§ Passage to read
Segment Open

Interview: Rani Bang on Healthcare for Impoverished Women in Rural India

The Padma Shri recipient discusses problems faced in rural reproductive health care and how they have changed with time.

Dr. Rani Bang with a patient in Gadchiroli. Credit: (L) Abhijeet Safai/Wikimedia Commons and (R) Rachita Vora

Rani Bang was along with her husband recently awarded the Padma Shri for her immense contribution to medicine. Dr Bang is known for her stellar work in the rural and tribal belt of Gadchiroli, one of the most impoverished districts of India. As co-founders of Society for Education, Action and Research in Community Health (SEARCH), the doctor couple have changed the face of healthcare in this part of Maharashtra. In this interview with IDR, Dr Rani Bang speaks about the state of women’s health and how women continue to suffer under poorly-informed policies.

You started working with the tribal and rural women of Gadchiroli over three decades ago. What was your experience back then of the main health concerns faced by women in these areas?

Segment Closed

§ Records provided
Segment Open

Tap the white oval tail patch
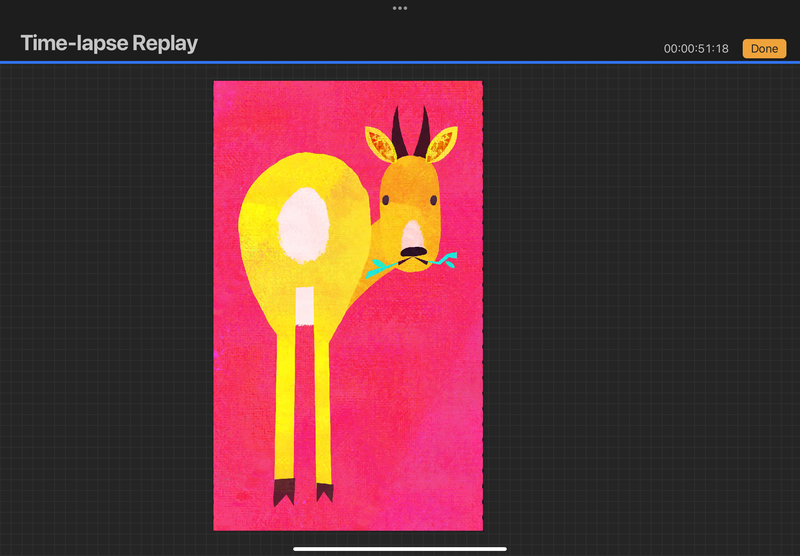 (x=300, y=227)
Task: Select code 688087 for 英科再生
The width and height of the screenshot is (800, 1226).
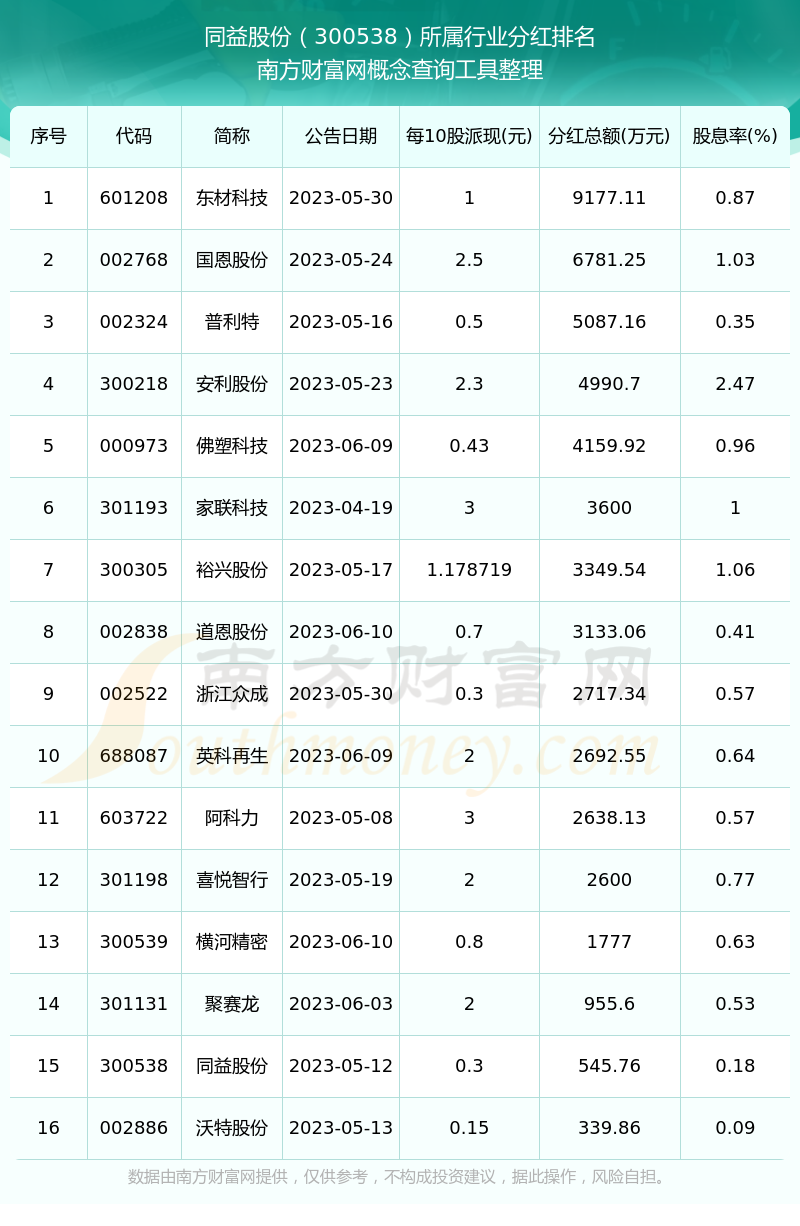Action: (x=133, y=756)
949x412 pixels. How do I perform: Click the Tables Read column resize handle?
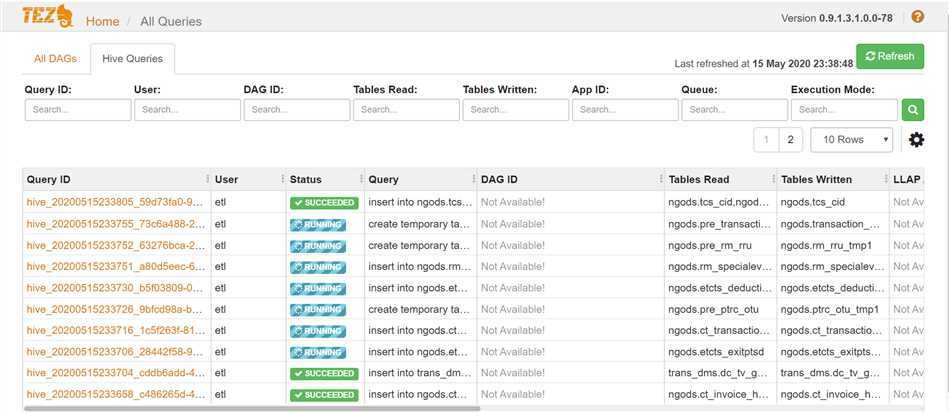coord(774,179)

Segment Closed
Segment Open

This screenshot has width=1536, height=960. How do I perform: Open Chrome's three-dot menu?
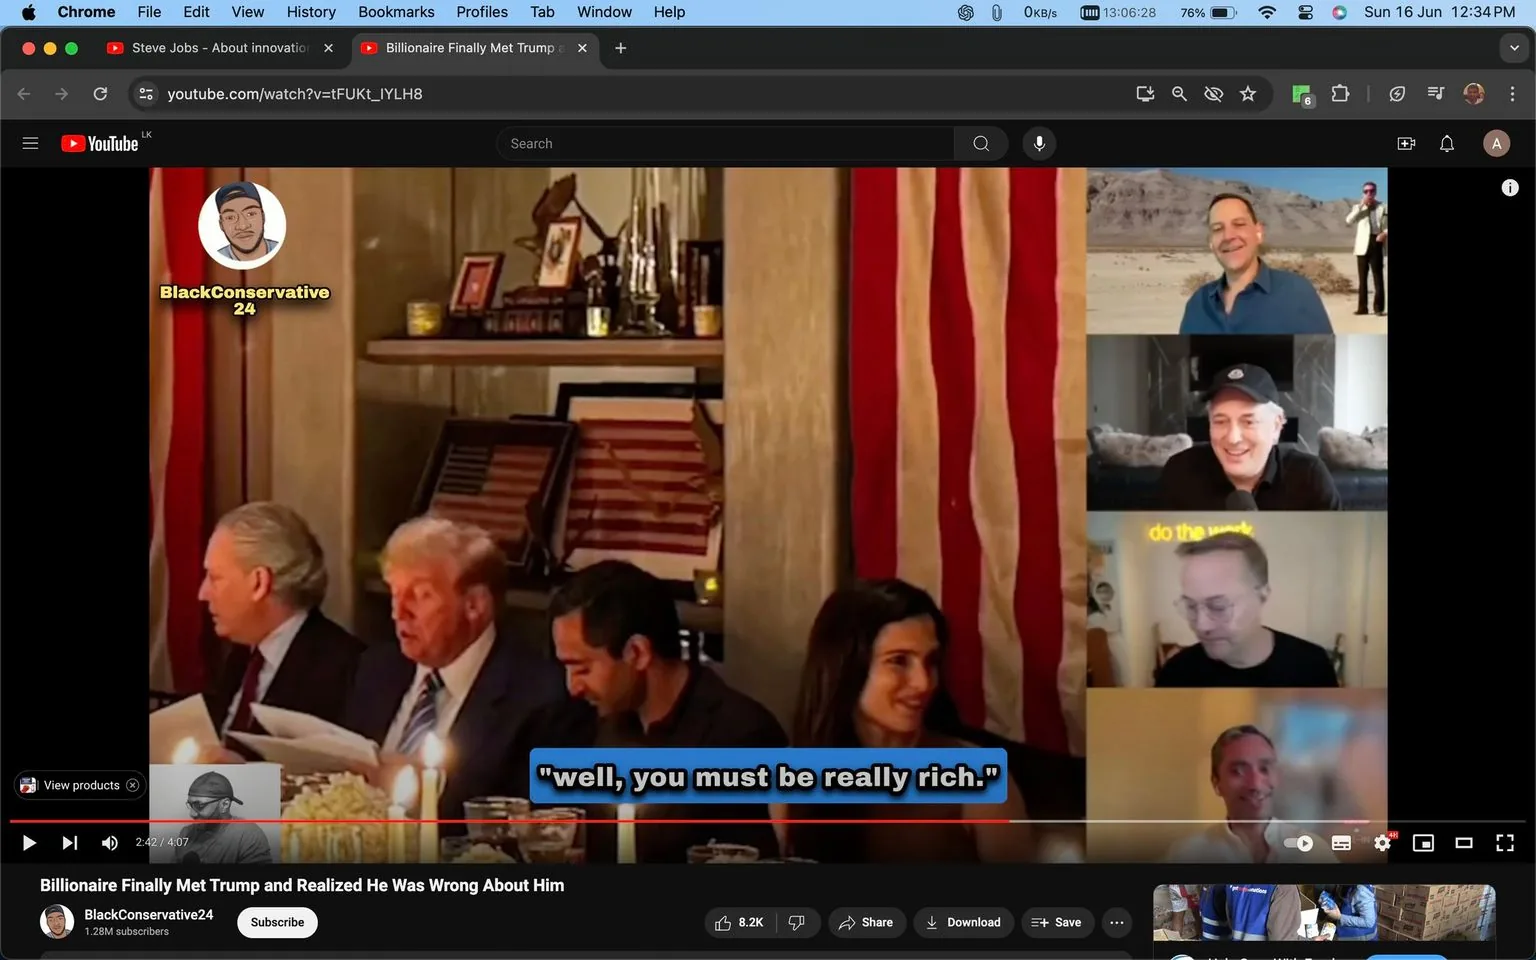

Segment Closed

§ Explore the material
1. Retype the Rani Bang interview from "Rani Bang was" up to and including "in these areas?".
2. Please answer these questions using the Rani Bang interview:
(a) What award did Rani Bang receive along with her husband?
(b) What does the name SEARCH stand for?
(c) How long ago did she start working with the tribal and rural women of Gadchiroli?
The entries aren't needed for anything here.

§ Answer section
1.
Rani Bang was along with her husband recently awarded the Padma Shri for her immense contribution to medicine. Dr Bang is known for her stellar work in the rural and tribal belt of Gadchiroli, one of the most impoverished districts of India. As co-founders of Society for Education, Action and Research in Community Health (SEARCH), the doctor couple have changed the face of healthcare in this part of Maharashtra. In this interview with IDR, Dr Rani Bang speaks about the state of women’s health and how women continue to suffer under poorly-informed policies.

You started working with the tribal and rural women of Gadchiroli over three decades ago. What was your experience back then of the main health concerns faced by women in these areas?

2.
(a) The Padma Shri.
(b) Society for Education, Action and Research in Community Health.
(c) Over three decades ago.